§ **Data rows**:
═══

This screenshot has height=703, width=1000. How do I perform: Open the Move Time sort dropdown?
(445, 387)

═══

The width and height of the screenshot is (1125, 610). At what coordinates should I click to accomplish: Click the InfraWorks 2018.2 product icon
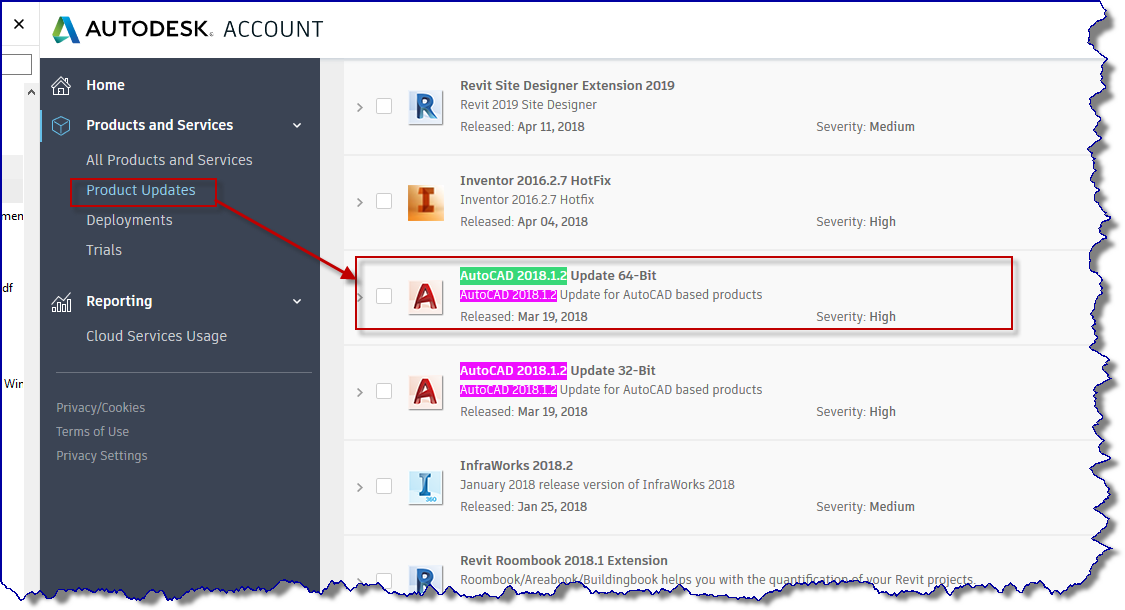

═══

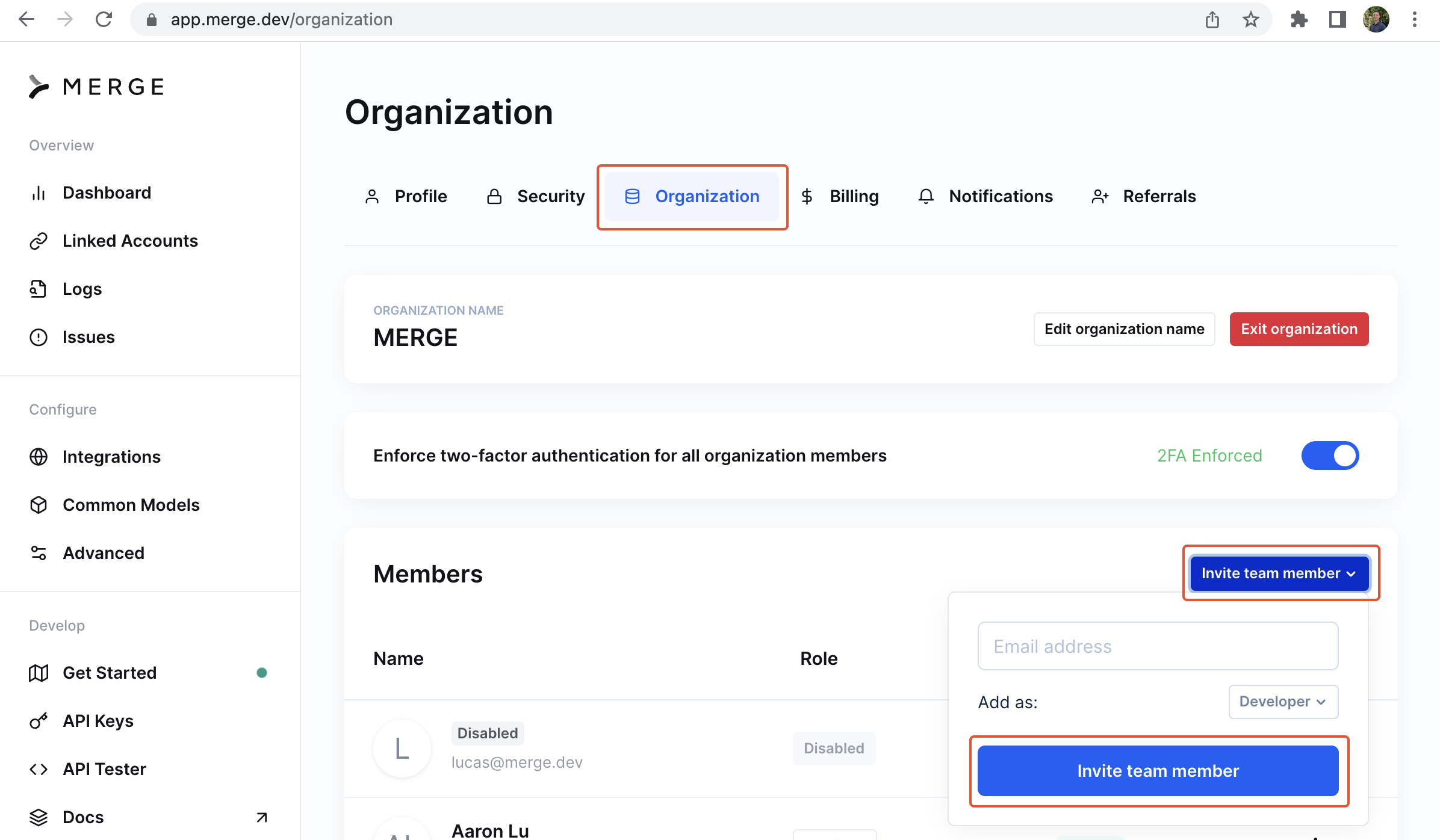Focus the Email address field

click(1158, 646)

═══

§ **Description of the task**: Pick out each line in the entries above that contains the word "width", and copy those lines.

§ **Exercise output**:
This screenshot has height=703, width=1000. How do I perform: Open the Move Time sort dropdown?
The width and height of the screenshot is (1125, 610). At what coordinates should I click to accomplish: Click the InfraWorks 2018.2 product icon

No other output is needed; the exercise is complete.